INDIANAPOLIS – A new study by researchers from Regenstrief Institute, Indiana University and Purdue University presents their low cost, scalable methodology for the early identification of individuals at risk of developing dementia. While the condition remains incurable, there are a number of common risk factors that, if targeted and addressed, can potentially reduce the odds of developing dementia or slow the pace of cognitive decline.
"Detection of dementia risk is important for appropriate care management and planning," said study senior author Malaz Boustani, M.D., MPH., of Regenstrief Institute and IU School of Medicine. "We wanted to solve the problem of identifying individuals early on who are likely to develop dementia with a solution that is both scalable and cost effective for the healthcare system.

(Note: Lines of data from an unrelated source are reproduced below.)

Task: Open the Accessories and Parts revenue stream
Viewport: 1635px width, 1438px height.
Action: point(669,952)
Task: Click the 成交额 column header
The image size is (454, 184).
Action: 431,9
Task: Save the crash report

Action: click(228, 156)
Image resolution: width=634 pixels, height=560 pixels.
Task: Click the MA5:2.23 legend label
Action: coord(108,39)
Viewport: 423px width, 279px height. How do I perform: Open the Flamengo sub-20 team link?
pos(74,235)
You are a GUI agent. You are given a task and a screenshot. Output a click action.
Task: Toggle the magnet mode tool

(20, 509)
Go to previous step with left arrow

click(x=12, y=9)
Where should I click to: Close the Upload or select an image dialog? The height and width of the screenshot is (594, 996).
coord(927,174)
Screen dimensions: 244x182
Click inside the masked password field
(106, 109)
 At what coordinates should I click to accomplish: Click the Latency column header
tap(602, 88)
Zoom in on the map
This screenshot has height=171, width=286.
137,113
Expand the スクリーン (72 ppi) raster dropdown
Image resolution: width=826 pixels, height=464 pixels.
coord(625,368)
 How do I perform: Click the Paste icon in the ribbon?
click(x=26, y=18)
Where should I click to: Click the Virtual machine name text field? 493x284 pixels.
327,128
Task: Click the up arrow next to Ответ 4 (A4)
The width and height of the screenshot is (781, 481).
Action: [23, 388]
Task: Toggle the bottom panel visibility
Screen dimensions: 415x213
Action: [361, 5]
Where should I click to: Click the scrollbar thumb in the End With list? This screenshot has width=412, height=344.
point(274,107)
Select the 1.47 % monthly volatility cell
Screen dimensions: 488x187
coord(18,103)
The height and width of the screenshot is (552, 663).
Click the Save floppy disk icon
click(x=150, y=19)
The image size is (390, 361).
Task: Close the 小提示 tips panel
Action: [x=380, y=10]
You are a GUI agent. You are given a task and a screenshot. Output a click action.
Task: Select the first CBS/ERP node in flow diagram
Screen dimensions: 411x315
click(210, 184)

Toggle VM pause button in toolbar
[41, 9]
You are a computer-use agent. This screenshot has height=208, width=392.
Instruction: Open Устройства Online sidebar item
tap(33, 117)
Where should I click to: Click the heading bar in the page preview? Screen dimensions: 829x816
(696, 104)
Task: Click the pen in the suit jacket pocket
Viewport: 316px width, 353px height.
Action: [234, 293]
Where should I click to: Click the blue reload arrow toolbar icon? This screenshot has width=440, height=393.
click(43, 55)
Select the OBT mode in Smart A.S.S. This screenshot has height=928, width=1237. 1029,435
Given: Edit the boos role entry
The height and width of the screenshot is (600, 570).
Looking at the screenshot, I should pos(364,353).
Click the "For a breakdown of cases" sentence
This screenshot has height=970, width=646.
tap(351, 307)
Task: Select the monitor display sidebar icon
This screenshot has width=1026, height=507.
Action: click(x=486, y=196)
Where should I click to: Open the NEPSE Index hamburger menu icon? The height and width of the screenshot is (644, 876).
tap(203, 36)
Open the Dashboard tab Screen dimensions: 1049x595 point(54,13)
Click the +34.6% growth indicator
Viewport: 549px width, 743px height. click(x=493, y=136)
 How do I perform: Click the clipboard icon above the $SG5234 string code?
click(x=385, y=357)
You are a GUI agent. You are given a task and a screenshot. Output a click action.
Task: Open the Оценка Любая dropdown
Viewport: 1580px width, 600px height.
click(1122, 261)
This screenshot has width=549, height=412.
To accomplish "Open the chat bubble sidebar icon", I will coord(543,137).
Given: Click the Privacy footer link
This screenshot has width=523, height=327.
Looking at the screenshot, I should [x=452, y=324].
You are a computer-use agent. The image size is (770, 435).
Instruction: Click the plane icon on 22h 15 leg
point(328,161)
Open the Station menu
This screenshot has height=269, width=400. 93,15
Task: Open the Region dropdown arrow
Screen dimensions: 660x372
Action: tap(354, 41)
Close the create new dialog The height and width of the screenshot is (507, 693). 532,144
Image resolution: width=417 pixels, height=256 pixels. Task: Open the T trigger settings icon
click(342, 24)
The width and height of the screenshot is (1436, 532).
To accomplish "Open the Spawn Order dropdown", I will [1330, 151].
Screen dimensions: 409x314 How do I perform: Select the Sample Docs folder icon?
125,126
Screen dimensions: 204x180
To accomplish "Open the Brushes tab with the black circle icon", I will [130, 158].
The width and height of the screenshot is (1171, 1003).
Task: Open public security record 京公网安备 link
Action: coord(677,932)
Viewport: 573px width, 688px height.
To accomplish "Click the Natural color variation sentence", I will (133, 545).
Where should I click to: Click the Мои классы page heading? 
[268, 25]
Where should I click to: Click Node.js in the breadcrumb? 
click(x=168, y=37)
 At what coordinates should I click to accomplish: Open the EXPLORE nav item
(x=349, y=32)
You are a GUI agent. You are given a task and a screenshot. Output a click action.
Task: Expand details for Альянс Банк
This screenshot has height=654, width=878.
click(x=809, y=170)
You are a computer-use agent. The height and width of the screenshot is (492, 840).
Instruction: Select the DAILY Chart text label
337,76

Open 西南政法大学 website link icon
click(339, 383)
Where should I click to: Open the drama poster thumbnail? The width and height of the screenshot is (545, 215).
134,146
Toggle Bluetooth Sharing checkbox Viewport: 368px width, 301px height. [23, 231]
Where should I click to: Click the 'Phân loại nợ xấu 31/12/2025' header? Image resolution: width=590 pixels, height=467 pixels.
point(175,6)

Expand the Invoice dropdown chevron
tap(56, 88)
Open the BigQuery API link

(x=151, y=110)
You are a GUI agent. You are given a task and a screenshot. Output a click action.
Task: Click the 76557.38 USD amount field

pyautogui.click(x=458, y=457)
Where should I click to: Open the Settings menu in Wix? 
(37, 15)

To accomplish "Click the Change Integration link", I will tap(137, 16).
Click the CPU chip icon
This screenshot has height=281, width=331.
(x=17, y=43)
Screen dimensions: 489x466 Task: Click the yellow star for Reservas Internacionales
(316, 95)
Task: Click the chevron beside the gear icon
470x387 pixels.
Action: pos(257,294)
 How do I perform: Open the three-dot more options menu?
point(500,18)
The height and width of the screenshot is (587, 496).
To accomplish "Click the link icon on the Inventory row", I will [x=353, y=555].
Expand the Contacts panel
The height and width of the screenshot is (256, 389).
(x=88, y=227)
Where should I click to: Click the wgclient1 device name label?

"To do this, we use existing information – passive data – already in the patient's medical notes for what we call zero-minute assessment at less than a dollar cost. Decision-focused content selection methodology is used to develop an individualized dementia risk prediction or to demonstrate evidence of mild cognitive impairment."
This technique utilizes machine learning to select a subset of phrases or sentences from the medical notes in a patient's electronic health record (EHR) written by a doctor, a nurse, a social worker or other provider that are relevant to the target outcome over a defined observation period. Medical notes are narratives in an EHR that describe the health of the patient in free text format.